Modern multi-core CPUs use protocols like the MESI protocol to handle cache coherence.
First, I want to understand a more basic protocol - MSI - in a general way.
To keep things simple, some details are skipped in this article.
A more thorough analysis us found in this lecture[1].
Beginning
In this sketch, there are 2 cores “P1” and “P2”. Each has a private cache. Both caches are empty.
Main memory contains the truth.
P1 Reads Variable A
The first simple transaction is that P1 reads a variable “A”.
Since P1’s cache is empty, the underlying hardware issues a “bus read” transaction which drags the information out of main memory and puts it into P1’s cache.
P1’s cache goes to state “S” (“shared”).
P1 Writes Variable A
Next, P1 writes to variable “A”.
This happens locally in P1’s cache, but, the cache’s state goes to “M” (“modified”).

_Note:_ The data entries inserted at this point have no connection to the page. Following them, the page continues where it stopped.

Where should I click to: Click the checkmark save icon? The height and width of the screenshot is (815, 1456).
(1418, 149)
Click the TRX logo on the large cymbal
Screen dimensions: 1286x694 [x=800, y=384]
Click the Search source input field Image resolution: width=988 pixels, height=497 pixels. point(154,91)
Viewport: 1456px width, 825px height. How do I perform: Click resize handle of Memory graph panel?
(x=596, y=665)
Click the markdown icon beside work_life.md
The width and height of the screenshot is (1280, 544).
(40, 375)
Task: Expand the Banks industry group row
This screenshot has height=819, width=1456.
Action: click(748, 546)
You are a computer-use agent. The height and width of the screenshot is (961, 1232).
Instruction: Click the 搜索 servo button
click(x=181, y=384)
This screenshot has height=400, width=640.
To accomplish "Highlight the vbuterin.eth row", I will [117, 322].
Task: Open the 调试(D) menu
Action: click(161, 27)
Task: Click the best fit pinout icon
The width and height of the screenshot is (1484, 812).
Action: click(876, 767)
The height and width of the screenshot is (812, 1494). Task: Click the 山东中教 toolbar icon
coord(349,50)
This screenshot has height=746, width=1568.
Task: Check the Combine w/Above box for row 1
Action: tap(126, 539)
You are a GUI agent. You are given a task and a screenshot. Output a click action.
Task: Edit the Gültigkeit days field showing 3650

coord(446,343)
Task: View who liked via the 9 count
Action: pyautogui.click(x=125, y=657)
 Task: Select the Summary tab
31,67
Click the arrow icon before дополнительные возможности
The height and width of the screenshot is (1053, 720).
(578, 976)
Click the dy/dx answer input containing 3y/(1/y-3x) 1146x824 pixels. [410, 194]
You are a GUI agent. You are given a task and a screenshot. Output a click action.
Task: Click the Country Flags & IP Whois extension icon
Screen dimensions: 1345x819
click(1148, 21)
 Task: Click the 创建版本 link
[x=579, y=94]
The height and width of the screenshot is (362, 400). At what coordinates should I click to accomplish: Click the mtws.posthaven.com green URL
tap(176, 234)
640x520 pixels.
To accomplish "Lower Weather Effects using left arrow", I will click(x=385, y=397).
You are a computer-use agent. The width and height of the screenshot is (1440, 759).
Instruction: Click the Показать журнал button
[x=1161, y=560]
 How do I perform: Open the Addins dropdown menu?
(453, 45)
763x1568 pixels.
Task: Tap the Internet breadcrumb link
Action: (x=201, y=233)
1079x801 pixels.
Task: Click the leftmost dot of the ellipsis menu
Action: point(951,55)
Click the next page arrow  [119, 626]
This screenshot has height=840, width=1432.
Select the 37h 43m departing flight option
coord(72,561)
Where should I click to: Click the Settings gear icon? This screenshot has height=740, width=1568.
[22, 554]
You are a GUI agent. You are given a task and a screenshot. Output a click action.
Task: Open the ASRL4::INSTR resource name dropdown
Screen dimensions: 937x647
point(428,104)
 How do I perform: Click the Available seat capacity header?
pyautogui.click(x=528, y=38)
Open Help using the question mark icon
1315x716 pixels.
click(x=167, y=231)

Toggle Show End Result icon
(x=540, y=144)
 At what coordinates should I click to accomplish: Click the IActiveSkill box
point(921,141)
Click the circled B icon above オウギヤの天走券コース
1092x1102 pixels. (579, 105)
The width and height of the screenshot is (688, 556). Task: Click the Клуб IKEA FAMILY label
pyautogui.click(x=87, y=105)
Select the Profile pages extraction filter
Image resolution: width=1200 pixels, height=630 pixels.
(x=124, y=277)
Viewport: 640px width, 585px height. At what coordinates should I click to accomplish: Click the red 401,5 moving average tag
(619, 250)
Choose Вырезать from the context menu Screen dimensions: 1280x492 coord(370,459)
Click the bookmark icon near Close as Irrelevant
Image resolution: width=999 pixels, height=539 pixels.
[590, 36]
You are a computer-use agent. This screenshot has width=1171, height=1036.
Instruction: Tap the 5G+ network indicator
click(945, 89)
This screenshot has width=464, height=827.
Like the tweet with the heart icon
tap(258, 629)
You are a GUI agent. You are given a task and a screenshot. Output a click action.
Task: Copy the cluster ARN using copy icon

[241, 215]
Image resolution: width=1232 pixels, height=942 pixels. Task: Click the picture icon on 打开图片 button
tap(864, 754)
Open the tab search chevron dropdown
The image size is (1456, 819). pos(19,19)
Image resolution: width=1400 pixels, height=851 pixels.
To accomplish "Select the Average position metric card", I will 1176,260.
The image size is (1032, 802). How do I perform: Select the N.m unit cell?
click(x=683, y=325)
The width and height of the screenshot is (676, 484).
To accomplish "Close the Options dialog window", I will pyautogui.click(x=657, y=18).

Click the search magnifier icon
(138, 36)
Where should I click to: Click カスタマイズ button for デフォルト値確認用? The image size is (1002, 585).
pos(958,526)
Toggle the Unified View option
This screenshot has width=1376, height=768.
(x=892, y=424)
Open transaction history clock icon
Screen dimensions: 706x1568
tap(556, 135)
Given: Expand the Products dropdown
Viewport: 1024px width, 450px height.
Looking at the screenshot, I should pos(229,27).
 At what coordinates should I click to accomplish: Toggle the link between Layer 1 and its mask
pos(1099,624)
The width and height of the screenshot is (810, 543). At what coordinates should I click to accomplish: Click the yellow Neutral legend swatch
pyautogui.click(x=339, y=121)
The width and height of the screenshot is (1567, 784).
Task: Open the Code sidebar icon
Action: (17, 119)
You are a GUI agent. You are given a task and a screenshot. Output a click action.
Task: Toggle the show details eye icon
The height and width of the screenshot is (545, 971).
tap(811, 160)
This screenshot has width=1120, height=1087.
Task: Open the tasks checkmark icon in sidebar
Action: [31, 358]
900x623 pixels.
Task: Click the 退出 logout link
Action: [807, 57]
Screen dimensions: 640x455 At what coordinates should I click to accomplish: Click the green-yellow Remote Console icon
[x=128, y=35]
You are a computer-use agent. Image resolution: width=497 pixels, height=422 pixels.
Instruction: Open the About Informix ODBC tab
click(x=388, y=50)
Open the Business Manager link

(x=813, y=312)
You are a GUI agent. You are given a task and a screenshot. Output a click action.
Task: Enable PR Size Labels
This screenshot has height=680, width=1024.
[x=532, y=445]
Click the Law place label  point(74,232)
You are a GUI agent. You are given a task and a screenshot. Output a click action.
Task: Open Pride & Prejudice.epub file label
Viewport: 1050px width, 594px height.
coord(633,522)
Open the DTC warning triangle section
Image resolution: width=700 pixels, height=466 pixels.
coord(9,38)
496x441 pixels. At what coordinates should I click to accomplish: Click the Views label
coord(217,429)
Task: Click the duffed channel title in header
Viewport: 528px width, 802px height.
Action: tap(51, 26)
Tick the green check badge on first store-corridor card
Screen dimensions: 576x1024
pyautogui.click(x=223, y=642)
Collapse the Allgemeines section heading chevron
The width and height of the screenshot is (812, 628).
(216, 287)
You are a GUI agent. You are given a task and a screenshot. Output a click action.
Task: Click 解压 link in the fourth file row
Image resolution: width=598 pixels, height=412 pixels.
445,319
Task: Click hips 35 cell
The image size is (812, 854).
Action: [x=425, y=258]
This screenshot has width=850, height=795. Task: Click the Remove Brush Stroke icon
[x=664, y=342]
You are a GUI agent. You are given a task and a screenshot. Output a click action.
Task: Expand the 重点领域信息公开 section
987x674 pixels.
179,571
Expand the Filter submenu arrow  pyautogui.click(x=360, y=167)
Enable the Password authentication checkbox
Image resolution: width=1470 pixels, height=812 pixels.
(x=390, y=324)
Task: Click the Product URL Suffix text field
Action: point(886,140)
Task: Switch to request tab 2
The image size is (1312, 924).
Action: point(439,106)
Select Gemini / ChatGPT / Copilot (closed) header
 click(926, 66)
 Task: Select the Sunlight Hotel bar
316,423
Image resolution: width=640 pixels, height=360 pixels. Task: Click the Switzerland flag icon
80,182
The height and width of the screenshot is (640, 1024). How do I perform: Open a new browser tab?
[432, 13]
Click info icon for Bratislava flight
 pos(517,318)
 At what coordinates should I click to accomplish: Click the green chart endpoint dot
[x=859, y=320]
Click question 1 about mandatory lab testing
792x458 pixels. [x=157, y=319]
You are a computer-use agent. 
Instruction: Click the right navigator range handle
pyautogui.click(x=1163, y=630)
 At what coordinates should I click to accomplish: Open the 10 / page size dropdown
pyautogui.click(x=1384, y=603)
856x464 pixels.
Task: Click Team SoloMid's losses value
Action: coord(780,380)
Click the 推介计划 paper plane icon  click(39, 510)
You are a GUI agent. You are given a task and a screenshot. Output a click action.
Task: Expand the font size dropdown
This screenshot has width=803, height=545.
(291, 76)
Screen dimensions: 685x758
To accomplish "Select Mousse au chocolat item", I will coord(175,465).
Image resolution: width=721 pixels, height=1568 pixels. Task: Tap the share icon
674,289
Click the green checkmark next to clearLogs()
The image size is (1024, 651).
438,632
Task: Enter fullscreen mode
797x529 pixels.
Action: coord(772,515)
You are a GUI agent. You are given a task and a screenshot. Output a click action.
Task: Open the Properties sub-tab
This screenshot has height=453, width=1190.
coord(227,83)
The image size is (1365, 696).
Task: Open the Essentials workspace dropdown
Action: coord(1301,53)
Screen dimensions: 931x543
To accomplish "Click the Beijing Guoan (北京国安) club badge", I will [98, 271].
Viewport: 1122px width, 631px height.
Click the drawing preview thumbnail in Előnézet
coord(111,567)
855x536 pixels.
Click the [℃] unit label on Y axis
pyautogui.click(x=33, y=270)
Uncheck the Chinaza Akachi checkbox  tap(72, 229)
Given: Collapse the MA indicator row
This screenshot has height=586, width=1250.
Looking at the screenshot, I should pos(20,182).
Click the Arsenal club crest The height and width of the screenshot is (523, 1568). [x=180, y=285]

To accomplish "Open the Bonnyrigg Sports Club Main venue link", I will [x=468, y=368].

Other caches are expected to watch (“snoop”) P1’s cache state and then update local caches and main memory as needed.
P2 Writes Variable A
Next, P2 begins to fool with variable “A”. P2 writes to “A”.
Now, P2’s cache goes to state “M” (“modified”) and P1’s cache is forced back into state “I” (“invalid”).
P1 Reads Variable A
Next, P1 reads “A”, again.
This time, the hardware notices that P1’s cache in invalid and sucks the data out of main memory. This, in turn, causes the hardware to suck the information out of P2’s cache into main memory.
Both, P1’s cache and P2’s cache are set to “shared” state.
P2 Reads Variable A
Finally, P2 reads “A”.
This happens locally, since the data is already in P2’s cache and hasn’t been modified by any other core.
Skipped
I’ve skipped over some details.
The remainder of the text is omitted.